On-device Neural Engine
Other
437 stars 158 forks source link

[one-import-onnx] Bug in batchnorm exported with training mode #12087

Open jinevening opened 11 months ago

jinevening commented 11 months ago

What

If an onnx model includes a batchnorm Op and is exported in a training mode, the converted tflite model works differently from the original onnx model.

import torch
from torch import nn

class NeuralNetwork(nn.Module):
  def __init__(self):
    super(NeuralNetwork, self).__init__()
    self.Network = nn.Sequential(
        nn.BatchNorm2d(512,track_running_stats=True),
    )   

  def forward(self,x):
    output = self.Network(x)
    return output

model = NeuralNetwork()
input = torch.randn(1,512, 127, 1)
output = model(input)

from torch.onnx import TrainingMode

torch.onnx.export(model, input, "bn.onnx",
                  verbose=True,
                  export_params=True,
                  opset_version=12,
                  do_constant_folding=True,
                  input_names = ['input'],
                  output_names = ['output'],
                  training=TrainingMode.TRAINING)
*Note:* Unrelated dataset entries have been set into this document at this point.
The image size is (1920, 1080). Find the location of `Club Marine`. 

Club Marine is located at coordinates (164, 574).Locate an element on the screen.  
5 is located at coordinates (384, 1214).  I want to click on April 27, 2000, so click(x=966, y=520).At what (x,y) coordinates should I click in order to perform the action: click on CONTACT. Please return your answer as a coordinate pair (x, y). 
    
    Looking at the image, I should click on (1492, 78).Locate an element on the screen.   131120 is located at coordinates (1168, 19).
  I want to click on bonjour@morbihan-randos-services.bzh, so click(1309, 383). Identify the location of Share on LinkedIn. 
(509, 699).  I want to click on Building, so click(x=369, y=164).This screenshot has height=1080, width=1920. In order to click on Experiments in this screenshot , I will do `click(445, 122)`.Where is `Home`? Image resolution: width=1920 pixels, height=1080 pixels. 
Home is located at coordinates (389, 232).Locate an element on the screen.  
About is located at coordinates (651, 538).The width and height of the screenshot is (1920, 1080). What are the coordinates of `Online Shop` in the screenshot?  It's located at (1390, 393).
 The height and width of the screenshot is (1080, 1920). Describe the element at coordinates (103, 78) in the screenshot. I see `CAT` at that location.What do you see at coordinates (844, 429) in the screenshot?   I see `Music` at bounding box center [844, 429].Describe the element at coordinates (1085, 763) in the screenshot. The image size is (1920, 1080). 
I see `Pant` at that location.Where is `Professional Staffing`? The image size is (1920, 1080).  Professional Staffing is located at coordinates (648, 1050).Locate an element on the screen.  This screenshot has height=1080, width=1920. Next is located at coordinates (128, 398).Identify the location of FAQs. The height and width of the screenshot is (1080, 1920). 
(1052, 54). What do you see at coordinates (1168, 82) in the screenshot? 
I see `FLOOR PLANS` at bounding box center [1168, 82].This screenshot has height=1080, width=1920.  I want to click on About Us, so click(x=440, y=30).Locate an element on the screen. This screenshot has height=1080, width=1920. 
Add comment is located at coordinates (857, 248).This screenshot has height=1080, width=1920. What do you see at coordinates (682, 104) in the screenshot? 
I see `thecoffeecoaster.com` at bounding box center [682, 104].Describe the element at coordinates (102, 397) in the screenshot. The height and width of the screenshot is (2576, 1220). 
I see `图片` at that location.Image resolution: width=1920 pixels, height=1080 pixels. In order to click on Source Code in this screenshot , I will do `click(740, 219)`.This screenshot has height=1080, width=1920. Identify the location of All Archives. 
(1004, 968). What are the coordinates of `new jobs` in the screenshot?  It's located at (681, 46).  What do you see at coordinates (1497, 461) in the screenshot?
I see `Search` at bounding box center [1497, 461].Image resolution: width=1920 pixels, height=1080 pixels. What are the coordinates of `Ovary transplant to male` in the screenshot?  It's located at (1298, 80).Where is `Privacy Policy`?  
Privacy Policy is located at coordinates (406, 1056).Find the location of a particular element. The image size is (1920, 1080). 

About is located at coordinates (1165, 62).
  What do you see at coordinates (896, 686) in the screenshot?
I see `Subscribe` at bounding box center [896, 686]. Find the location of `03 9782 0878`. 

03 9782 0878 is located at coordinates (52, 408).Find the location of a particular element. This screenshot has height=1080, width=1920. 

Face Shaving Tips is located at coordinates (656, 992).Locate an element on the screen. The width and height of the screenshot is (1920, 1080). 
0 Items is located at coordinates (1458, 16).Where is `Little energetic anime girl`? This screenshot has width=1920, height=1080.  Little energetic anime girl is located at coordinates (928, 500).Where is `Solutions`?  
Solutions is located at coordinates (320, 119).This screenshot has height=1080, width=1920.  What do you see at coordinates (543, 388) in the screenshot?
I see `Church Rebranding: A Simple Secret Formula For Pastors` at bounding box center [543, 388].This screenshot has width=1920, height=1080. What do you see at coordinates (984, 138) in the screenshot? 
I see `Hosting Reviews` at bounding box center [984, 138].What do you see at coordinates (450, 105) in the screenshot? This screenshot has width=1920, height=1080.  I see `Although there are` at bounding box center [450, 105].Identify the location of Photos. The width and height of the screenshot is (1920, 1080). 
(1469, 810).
# The output of bn.onnx is different the output of tflite generated by our toolchain

If training=TrainingMode.TRAINING is removed, everything works fine.

jinevening commented 11 months ago

I used the below script to compare the result of onnx and tflite.

$ onecc import onnx -i bn.onnx -o bn.circle --save_intermediate
import tensorflow as tf
import numpy as np
import onnxruntime

onnx_path = 'bn.onnx'
tflite_path = 'bn.tflite'

sess = onnxruntime.InferenceSession(onnx_path, None)
input_name = sess.get_inputs()[0].name  

i = np.random.rand(1,512,127,1).astype(np.float32)
onnx_o = sess.run([], {input_name: i}) 

print(onnx_o)

tf_interp = tf.lite.Interpreter(tflite_path)
tf_interp.allocate_tensors()
output = tf_interp.get_output_details()[0]  # Model has single output.
input = tf_interp.get_input_details()[0]  # Model has single input.
tf_interp.set_tensor(input['index'], i)
tf_interp.invoke()
tflite_o = tf_interp.get_tensor(output['index'])

print(tflite_o)

print(np.allclose(onnx_o, tflite_o, rtol=1.e-5, atol=1.e-5))
seanshpark commented 11 months ago

Q) are the constant values of BN same for onnx vs tflite ? I'm curious if onnx-runtime does something additional if onnx has training mode...

jinevening commented 11 months ago

Constant values are changed when onnx is converted to tflite. In onnx, they are mean/variance, but in tflite, they are channelwise mul/add.

I'm curious if onnx-runtime does something additional if onnx has training mode...

I guess so.